Source extract.
Plant-based diets become more prominent at WHS


Divya Rajan

WHS food services staff member, Leanne Hough, prepares an assortment of pizzas with separate vegetarian and meat toppings.

Divya Rajan, News Editor

   New ideas and practices circulate around the world, some of them sparking high interest among people to the degree that they become trendy. In recent years, plant-based diets have become more popular and could even be considered a trend. Plant-based diets consist of mostly vegetables, fruits, beans, nuts, and whole grains as the main meal. 

   For numerous reasons people have shifted over to plant-based diets, including WHS students and faculty. People also practice vegetable-based diets across a range from eating a high amount of plants with small portions of meat, to choosing vegan diets, which contain no animal products. In addition to the varying degree of the diet, people practice the diet for a variety of reasons and benefits. 

   “One of the fun things about eating plant-based is that I’ve been introduced to new foods and recipes. I’ve always loved cooking, so becoming plant-based was a fun challenge and inspired me to expand my dietary horizons,”  sophomore Ava Tillman-Schwartz said. “The switch to eating plant-based has also encouraged me to think more about balance and nutrition as I have to make a conscious and deliberate effort to include enough sources of protein and other nutrients in my diet.”

   The school food services team has worked extensively with students to provide the best possible options for vegetarian students, and has even implemented new vegetarian options in prior years. 

   “We usually try to have a vegetarian option at the line. We have tried before Covid some of the beyond beef products, but they were not received well,” Howard said. We are always open to ideas from students too. If anyone asks us, we’ll do anything to accommodate,” high school food services manager Wendy Howard said. 

    Students following a plant-based diet have noticed that the lunch options for such diets have changed during the pandemic. 

   “Finding vegetarian lunch options at school was easier pre-Covid, but I’ve found that the choices are now far more minimal,” Tillman-Schwartz said. “While it’s not a huge hassle for me to bring my own lunch, it would be more convenient for the school to provide more vegetarian-friendly lunch options.”

   As many students who follow a plant-derived diet bring their own lunches, the cafeteria has had to find the balance between providing the correct amount of vegetarian food, due to lower demands. 

   “We have found that when we make separate vegetarian options, they don’t really go well. That’s why we don’t do a lot of it, because there’s not that big of a demand,” Howard said. “We were having meetings a couple years ago, pre-Covid, and one of the things we told the students was we’re happy to make these accommodations, but if we do, vegetarians have to show up and purchase them.”

Information provided.

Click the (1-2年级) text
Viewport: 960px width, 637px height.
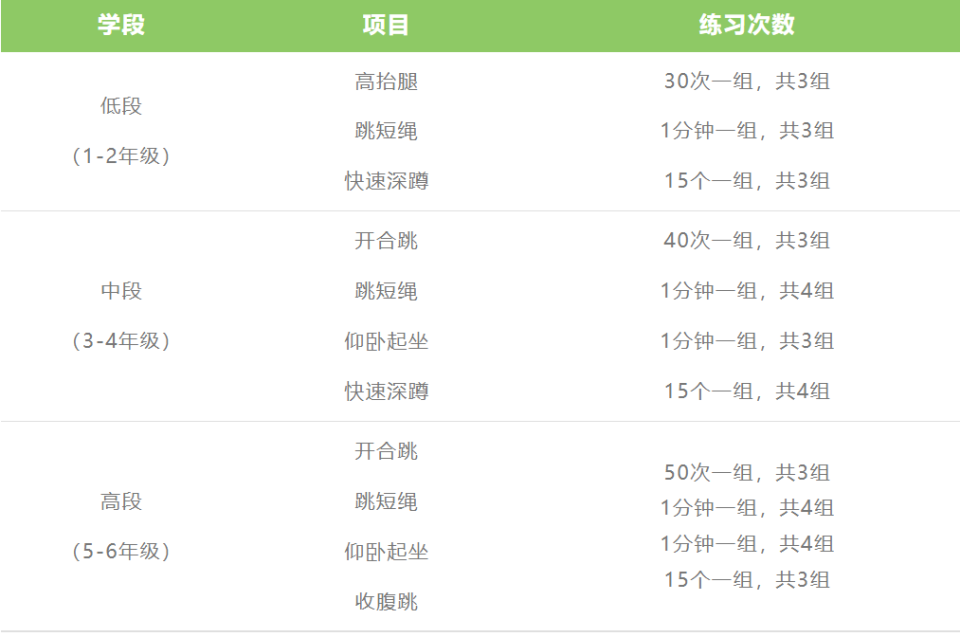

Aim of the exercise. Rewrite the passage of the plant-based diets article above between "Plant-based diets become" and "and meat toppings.", inclusive, with "pizzas" changed to "flatbreads".

Solution to this problem.
Plant-based diets become more prominent at WHS


Divya Rajan

WHS food services staff member, Leanne Hough, prepares an assortment of flatbreads with separate vegetarian and meat toppings.